### ASSIGNED TASK:
Repeat the whole listing below precisely. Omit all pictures.
(RECORD SET)
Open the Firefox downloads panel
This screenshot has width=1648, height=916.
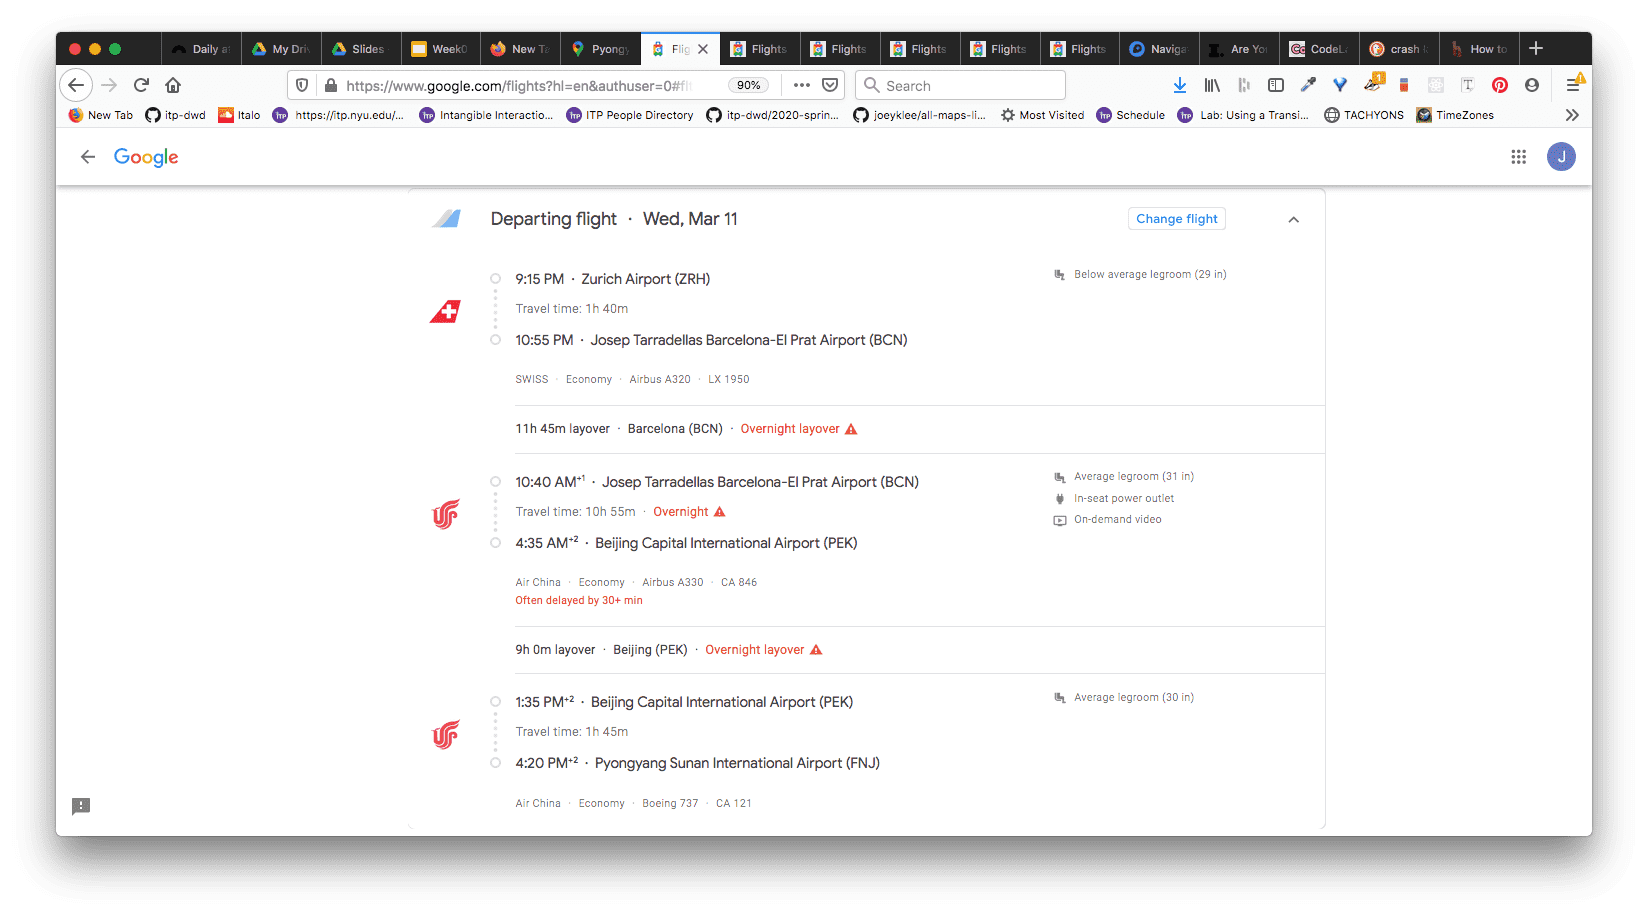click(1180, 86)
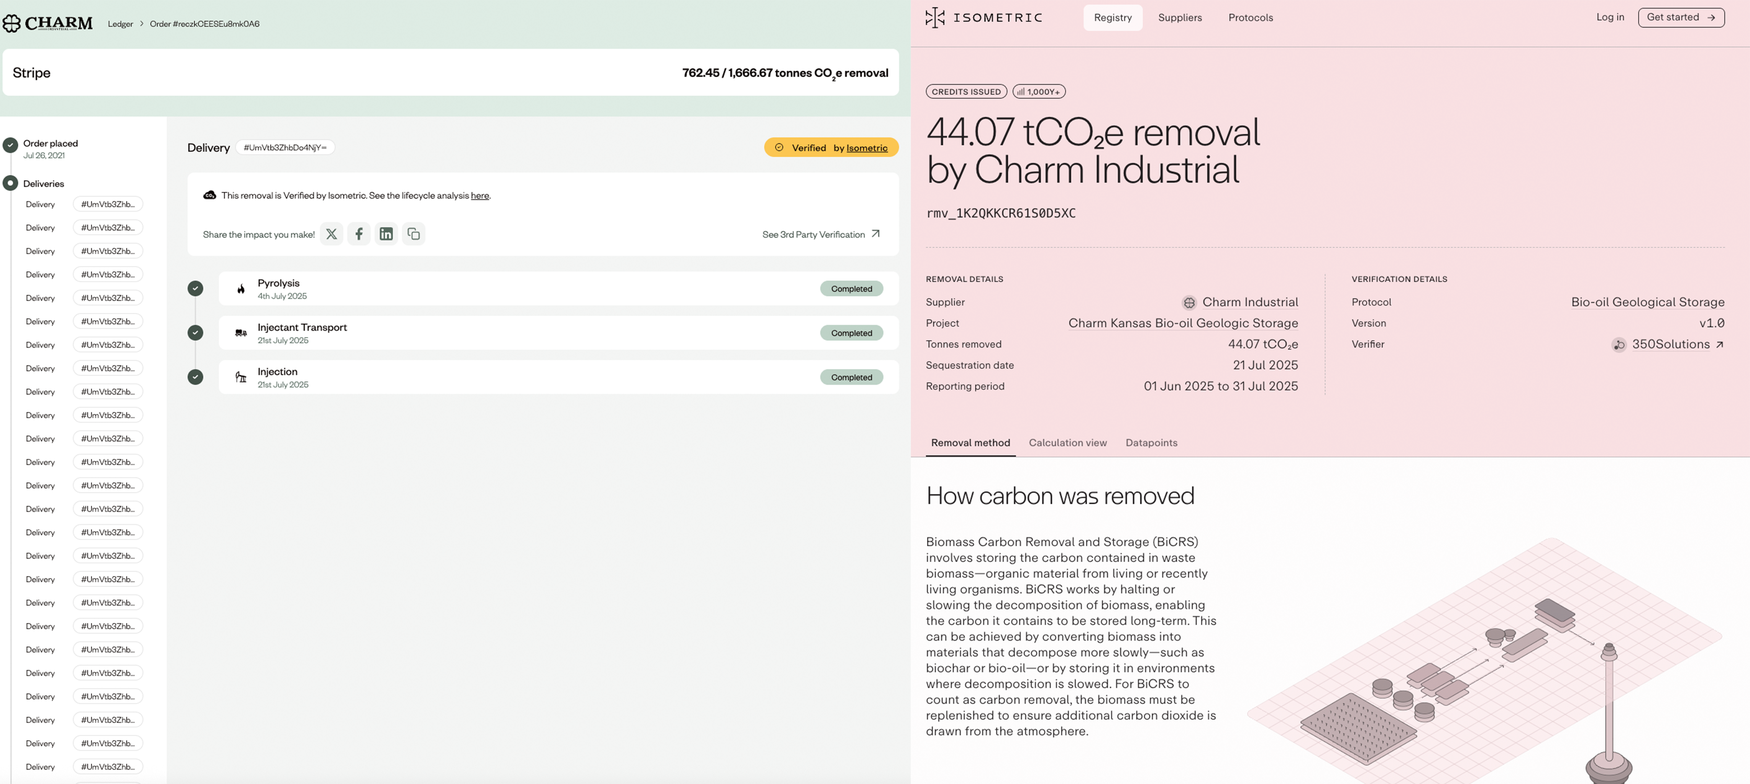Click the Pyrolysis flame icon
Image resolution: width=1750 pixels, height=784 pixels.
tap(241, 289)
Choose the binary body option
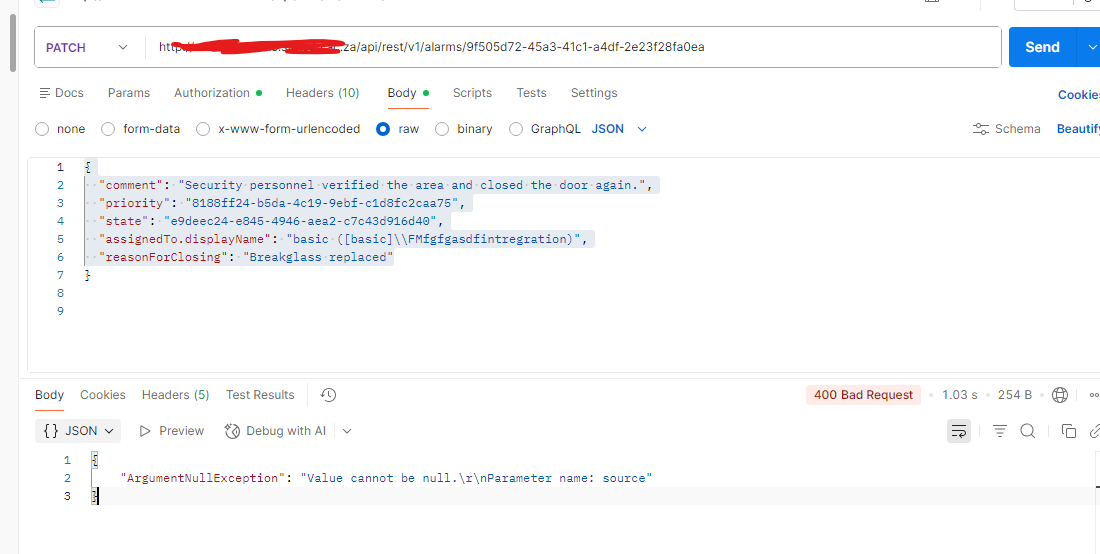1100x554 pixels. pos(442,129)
(End RECORD SET)
### REPLY:
Open the Firefox downloads panel
This screenshot has width=1648, height=916.
click(1180, 86)
Click the Pyrolysis flame icon
Image resolution: width=1750 pixels, height=784 pixels.
tap(241, 289)
Choose the binary body option
1100x554 pixels. pos(442,129)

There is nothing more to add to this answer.